(Exercise aim): Rewrite the listing from its first line through the line containing "will click(156, 10).", changing "validity value" to "expiry value" and leaving everything else the same. Give back only those lines.
□ □ □ □ □ □ □
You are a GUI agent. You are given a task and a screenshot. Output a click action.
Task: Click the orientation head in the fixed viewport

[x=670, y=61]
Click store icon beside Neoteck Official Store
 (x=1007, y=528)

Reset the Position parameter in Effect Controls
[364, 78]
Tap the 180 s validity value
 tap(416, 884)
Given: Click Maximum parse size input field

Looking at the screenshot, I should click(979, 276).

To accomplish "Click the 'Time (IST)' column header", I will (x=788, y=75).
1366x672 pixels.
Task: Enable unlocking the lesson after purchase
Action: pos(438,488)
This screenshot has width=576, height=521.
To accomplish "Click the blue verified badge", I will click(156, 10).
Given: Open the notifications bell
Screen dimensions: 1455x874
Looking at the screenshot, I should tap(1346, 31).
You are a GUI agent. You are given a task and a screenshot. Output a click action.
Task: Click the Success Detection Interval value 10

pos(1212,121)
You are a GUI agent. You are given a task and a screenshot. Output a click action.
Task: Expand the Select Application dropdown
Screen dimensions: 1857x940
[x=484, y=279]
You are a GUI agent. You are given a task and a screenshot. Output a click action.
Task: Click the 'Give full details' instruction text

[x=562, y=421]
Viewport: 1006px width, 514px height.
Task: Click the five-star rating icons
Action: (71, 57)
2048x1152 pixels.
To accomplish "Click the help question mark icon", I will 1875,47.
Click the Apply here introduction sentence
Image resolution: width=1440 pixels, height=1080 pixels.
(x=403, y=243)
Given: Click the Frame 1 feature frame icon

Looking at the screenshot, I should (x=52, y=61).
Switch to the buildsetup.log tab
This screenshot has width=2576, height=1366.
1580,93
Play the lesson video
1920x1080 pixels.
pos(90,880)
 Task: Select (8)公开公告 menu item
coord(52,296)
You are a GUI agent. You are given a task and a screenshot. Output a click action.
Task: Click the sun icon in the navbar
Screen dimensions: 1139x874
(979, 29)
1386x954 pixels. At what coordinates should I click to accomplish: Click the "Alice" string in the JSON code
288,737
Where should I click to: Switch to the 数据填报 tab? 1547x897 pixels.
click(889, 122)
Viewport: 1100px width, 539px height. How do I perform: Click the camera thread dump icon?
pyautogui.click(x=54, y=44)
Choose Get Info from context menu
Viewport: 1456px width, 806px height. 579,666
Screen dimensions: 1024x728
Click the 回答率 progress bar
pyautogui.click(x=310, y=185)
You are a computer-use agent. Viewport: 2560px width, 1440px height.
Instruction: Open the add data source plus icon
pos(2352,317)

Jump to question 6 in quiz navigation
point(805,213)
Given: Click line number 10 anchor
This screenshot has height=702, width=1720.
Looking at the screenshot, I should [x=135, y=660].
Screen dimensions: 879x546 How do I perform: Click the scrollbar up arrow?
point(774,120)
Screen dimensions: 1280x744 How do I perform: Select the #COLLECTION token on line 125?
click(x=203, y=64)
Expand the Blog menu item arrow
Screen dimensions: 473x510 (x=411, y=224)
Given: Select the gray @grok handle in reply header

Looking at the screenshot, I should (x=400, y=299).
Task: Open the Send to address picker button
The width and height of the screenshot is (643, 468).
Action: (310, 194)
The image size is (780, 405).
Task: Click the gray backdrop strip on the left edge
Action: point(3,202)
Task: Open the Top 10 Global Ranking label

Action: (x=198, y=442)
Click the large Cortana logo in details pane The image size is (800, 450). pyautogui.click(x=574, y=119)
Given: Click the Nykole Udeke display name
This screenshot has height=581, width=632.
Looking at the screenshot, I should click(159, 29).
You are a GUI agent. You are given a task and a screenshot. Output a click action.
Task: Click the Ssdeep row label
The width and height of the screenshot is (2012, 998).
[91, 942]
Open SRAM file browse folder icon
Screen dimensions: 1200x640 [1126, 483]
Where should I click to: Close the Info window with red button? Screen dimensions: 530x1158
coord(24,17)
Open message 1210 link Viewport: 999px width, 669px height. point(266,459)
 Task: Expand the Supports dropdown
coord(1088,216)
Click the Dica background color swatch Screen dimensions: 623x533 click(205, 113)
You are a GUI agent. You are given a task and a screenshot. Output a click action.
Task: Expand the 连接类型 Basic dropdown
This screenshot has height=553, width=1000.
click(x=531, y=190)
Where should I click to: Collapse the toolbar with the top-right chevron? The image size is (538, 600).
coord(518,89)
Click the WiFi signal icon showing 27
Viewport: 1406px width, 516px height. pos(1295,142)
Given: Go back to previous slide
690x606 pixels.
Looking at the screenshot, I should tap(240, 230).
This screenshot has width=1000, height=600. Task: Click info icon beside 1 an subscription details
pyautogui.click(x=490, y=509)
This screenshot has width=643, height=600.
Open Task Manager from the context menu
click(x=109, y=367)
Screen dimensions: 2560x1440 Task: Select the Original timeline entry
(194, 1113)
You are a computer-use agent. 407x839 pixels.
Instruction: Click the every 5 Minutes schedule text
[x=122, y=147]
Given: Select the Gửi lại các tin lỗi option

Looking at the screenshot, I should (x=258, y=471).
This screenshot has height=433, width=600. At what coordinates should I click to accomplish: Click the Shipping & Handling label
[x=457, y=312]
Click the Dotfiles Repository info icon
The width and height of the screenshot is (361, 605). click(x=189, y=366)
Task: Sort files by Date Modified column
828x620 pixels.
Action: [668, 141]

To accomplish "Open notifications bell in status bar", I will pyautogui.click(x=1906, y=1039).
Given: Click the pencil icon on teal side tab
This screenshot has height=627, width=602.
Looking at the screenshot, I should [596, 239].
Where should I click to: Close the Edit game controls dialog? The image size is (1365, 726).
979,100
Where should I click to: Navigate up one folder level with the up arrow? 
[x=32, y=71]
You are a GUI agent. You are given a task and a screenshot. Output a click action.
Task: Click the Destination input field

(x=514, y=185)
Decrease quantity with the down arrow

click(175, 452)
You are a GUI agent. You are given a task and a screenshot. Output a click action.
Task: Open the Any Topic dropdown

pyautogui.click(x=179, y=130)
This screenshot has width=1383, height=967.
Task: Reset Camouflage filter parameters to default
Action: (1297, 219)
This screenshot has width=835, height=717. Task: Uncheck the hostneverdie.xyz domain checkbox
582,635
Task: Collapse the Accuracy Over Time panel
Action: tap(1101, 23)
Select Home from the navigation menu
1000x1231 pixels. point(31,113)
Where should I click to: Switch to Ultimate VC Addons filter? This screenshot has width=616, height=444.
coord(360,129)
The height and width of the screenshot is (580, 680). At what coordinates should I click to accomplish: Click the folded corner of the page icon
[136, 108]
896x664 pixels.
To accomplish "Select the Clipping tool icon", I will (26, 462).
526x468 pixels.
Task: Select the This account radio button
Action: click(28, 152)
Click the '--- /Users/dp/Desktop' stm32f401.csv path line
□ □ □ □ □ □ □
(Solution for this exercise):
You are a GUI agent. You are given a task and a screenshot. Output a click action.
Task: Click the orientation head in the fixed viewport

[x=670, y=61]
Click store icon beside Neoteck Official Store
 (x=1007, y=528)

Reset the Position parameter in Effect Controls
[364, 78]
Tap the 180 s expiry value
 tap(416, 884)
Given: Click Maximum parse size input field

Looking at the screenshot, I should click(979, 276).

To accomplish "Click the 'Time (IST)' column header", I will (x=788, y=75).
1366x672 pixels.
Task: Enable unlocking the lesson after purchase
Action: pos(438,488)
This screenshot has width=576, height=521.
To accomplish "Click the blue verified badge", I will click(156, 10).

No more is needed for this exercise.